[What you will do]
Reproduce the following lines verbatim, omitting the pictures from your output.

[Items]
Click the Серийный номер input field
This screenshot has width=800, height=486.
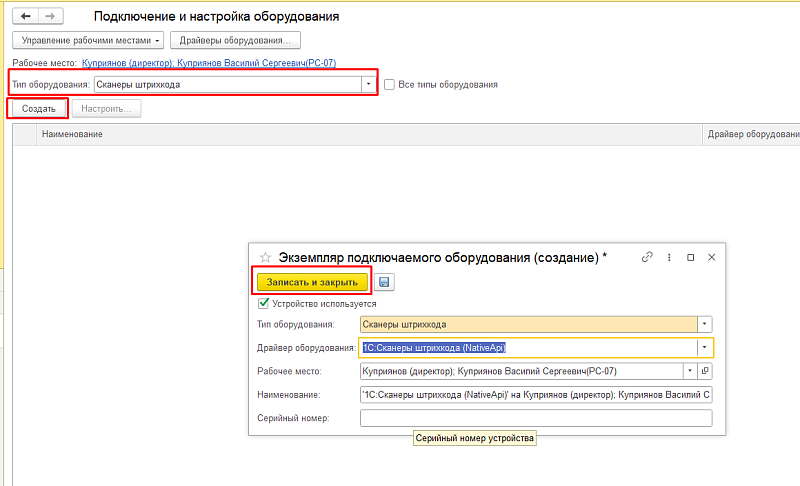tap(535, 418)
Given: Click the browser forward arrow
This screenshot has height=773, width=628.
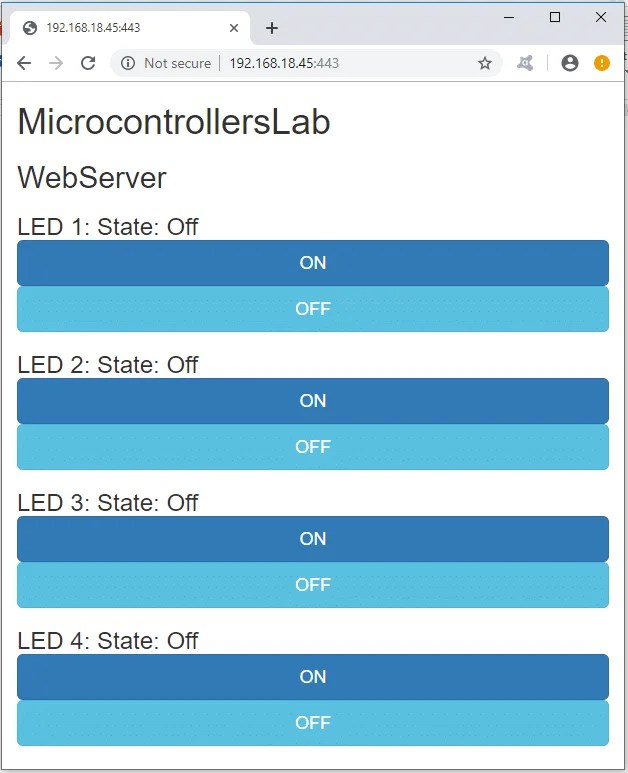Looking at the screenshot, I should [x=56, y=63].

[The completed task]
Click the Серийный номер input field
This screenshot has width=800, height=486.
tap(535, 418)
Given: Click the browser forward arrow
This screenshot has height=773, width=628.
Looking at the screenshot, I should [x=56, y=63].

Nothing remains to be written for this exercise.